シャルの命令で着替え直した俺は、いつもより上等な服を着させられていた。
まぁ、見た目は大差ないんだが。
色は当然黒で、上下共に長袖。手のグローブもそのまま。かなり上等な素材を使われている…らしいが、多少デザインが違うだけで、ほとんど変わっていない。
あとは…あぁ、髪留めを使ったか。
いつもはスキルで適当に何回か巻くようにして畳んでいたが、今回は太腿の辺りまで伸ばした髪を一度折り返し、首の辺りでさらにもう一度折り返し、それを肩甲骨の辺りまで伸ばす。首のうなじの辺りでその髪を全て銀製らしいリング状の髪留めで留めている。
ちなみにこの髪留め、魔導具らしく、最初はヘアピン風だったが、シャルに言われて形を想像したらこんな形になった。…こんな便利なの、知らなかったな…。
…にしても暑いな。特に服が熱を持ってる。

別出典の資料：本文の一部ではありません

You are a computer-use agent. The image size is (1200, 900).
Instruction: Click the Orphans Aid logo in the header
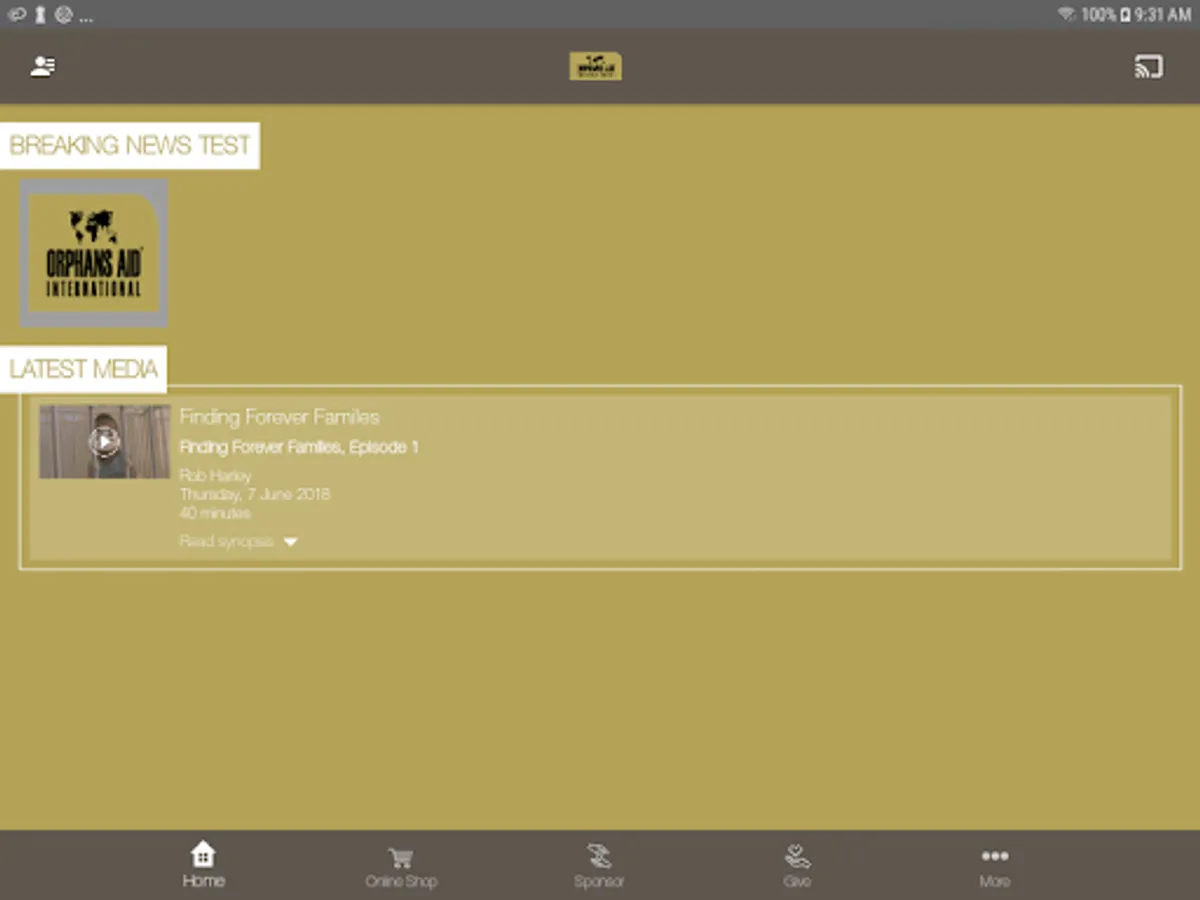595,66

こんなの、いつものと大して変わらないんだから少しでも涼しい楽なシャツでいいと思うんだが。
『ダメ。断じてダメ』
これなんだよなぁ…。
さて、いい加減来ないなら一旦中に入ってアーネの様子を見に行こうか?
『もう少しだろ。待ってやれよ』
…あのな、お前がそう言って結構な時間が経つんだが?約束通りに来てみれば三十分待たされるとか…。
と言っていたら、ようやく扉が開く。
「よぉ、遅かったな」
「……お、お待たせしましたわ」
何やらアーネも服を変えたらしい。
全体的にはいつも通りの赤い服装。
いつもは伸ばしている長い髪を首の辺りで縛ってあるらしく、髪の色と同じリボンが後ろに見える。
あ?アーネの服装がどんなのかって?半袖にスカート。
『…おい』
だって仕方ねぇじゃん。そうとしか言いようがねーもん。あぁ、右手に小さめの手提げバッグはあるか。俺にゃ服に関しての語彙は全くないから、そうとしか言えねぇんだよ。
なんていうか、全体的にヒラヒラしてんなぁ、ぐらい。
『もっとこう…あるだろ!色々と表現の仕方が!』
やかましいわ。
「ど、どうですの?」
「あ?何が?」
アーネがこちらに来てそう聞く。
『服装とかの評価だろ。お前の好みかどうかって話』
それ言っちゃあアーネそのものがあんまり俺の好みじゃあないんだが…。
『…それを本人に言ったらお前、アーネにボッコボコにされかねんぞ。んでもって俺も二度とお前に口きかねー』
分かってるよ。だから言わねぇけどな。
そうだな…まぁ、一般論から言うなら──
「可愛いんじゃねぇ?似合ってるよ」
「か、かわっ!」
…?シャル、なんかショートしたぞ。
『…ナイスクリティカル』
訳分からん。
アーネが再起動したのは、それから五分後。
さて、ようやくですか。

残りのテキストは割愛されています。